AbsoluteUrlRoutingModule does some nasty weirdness to squish the routing gremlin that destroys absolute URLs, and EnableAbsoluteRouting intercepts the outbound URL generation process to turn relative URLs into absolute ones if it needs to force the link on to a different scheme to the current request. Hopefully, it doesn’t screw anything else up in the process.

Parting comments

I don’t think this is great. It’s a hack; it abuses routing; you’re just not supposed to generate absolute URLs. Also, the code isn’t pretty (read it yourself), and it hasn’t been tested in the real world. It’s just a proof of concept!

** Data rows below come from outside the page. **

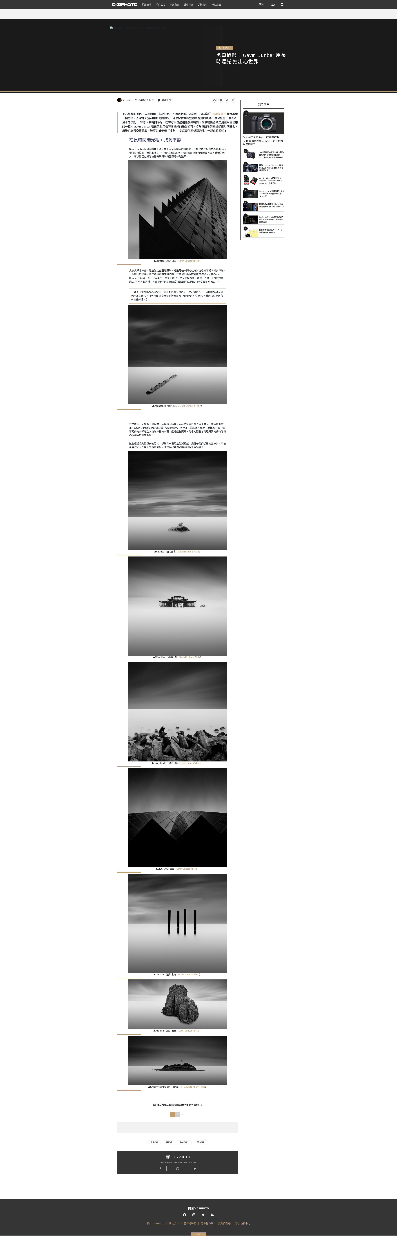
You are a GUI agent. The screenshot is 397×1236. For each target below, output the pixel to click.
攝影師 (169, 1142)
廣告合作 (174, 1223)
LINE (220, 100)
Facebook (214, 100)
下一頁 (182, 1114)
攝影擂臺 (216, 4)
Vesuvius (127, 100)
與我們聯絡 (224, 1223)
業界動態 (174, 4)
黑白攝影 (201, 1142)
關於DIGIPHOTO (155, 1223)
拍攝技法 (146, 4)
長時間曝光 (219, 114)
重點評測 (188, 4)
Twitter (227, 100)
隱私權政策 (207, 1223)
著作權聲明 (190, 1223)
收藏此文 (167, 100)
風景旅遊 (154, 1142)
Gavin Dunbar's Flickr (188, 261)
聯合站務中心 (242, 1223)
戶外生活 (160, 4)
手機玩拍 (202, 4)
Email (233, 100)
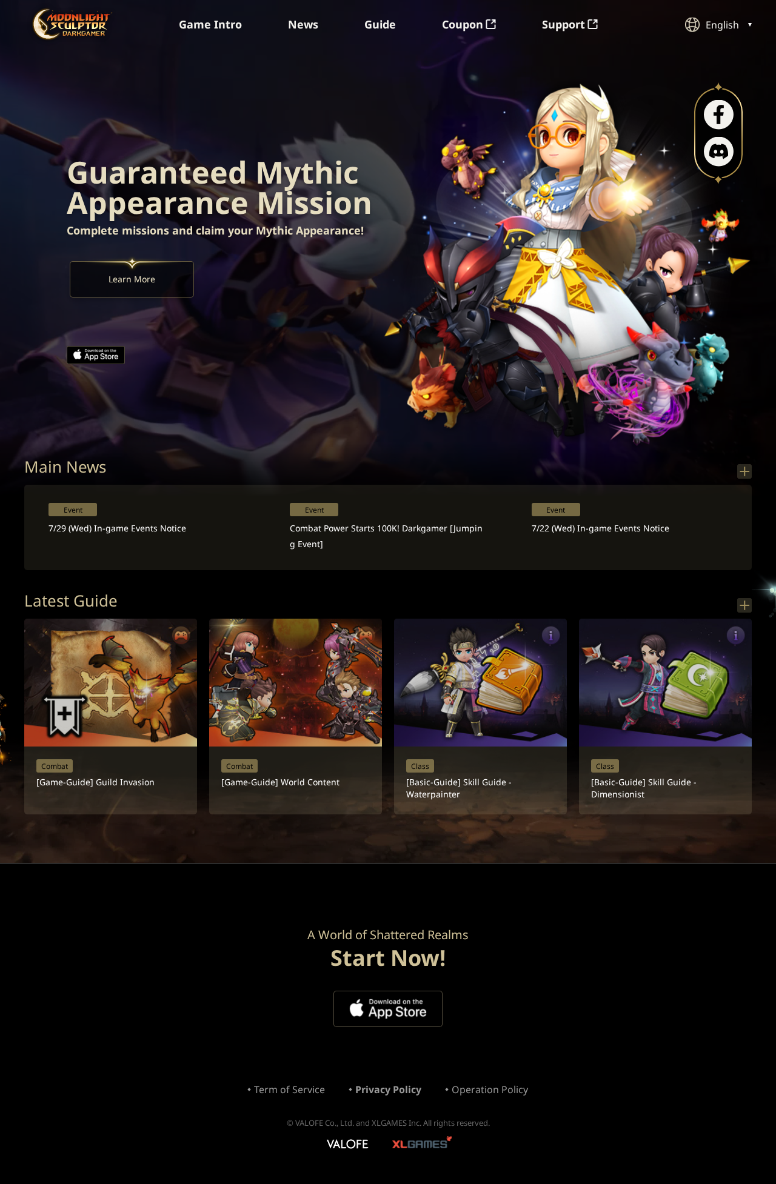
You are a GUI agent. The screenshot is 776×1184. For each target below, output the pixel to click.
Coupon (462, 24)
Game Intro (210, 24)
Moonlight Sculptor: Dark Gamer (72, 24)
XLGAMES (423, 1145)
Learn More (132, 279)
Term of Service (289, 1089)
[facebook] (719, 115)
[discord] (719, 152)
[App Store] (96, 355)
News (303, 24)
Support (563, 24)
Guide (380, 24)
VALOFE (346, 1145)
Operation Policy (490, 1089)
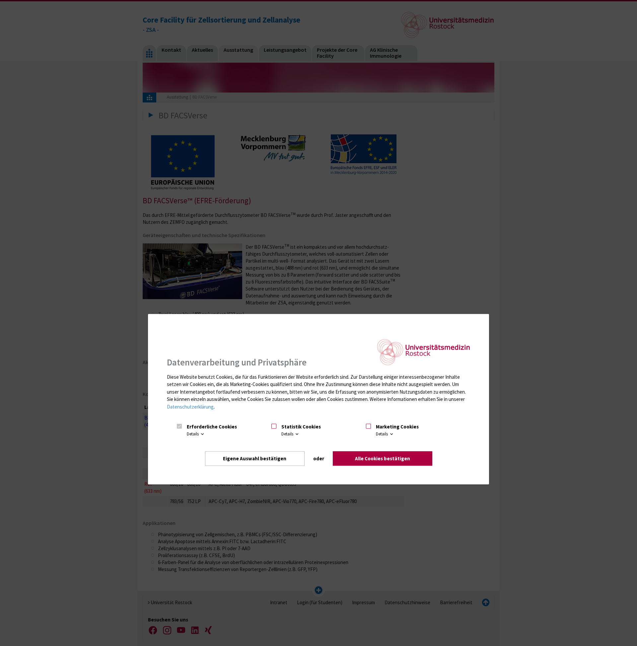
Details (193, 434)
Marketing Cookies (397, 426)
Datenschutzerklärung (190, 407)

However, it does get the job done unintrusively, leaving the rest of your application unchanged (in theory). I’d be interested in anyone else’s ideas about how to deal with the central real-world problem, which is getting visitors into and out of SSL mode in an ASP.NET MVC application. I’d also be interested in hearing any official guidance about how to deal with HTTPS with System.Web.Routing – anyone know of any?

PS: Troy Goode has an idea about how to link to SSL in ASP.NET MVC. His technique is fine (and certainly a lot less hacky than the one I just showed you). However, that technique requires you to fiddle with every Html.ActionLink(), remembering to convert its output when you want an SSL link. You can’t just say in any one central place that a certain action method is supposed to be requested over SSL – not as DRY as I’d like. But as I said, his technique is less hacky.